Would you reproduce exactly the lines below from the one holding "[navigation] (45, 30)" through the one holding "Refunds (278, 1954)", inclusive, and no others?

-- Records for processing follows --

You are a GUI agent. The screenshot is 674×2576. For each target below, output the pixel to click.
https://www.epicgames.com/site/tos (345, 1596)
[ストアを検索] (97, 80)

-- Records for processing concluded --
-- Records for processing follows --

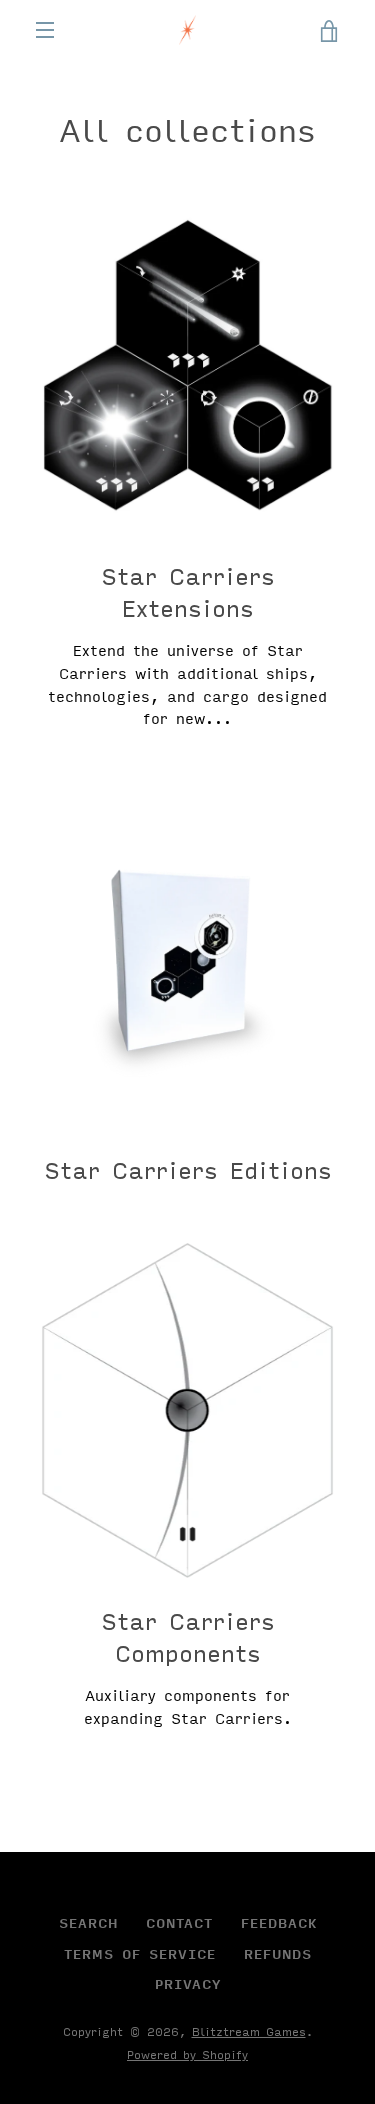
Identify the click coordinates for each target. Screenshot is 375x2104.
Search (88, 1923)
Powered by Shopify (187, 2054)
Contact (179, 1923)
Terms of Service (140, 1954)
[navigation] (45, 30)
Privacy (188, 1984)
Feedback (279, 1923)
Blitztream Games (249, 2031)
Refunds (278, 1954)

-- Records for processing concluded --

Solution to the exercise:
[navigation] (45, 30)
Privacy (188, 1984)
Feedback (279, 1923)
Blitztream Games (249, 2031)
Refunds (278, 1954)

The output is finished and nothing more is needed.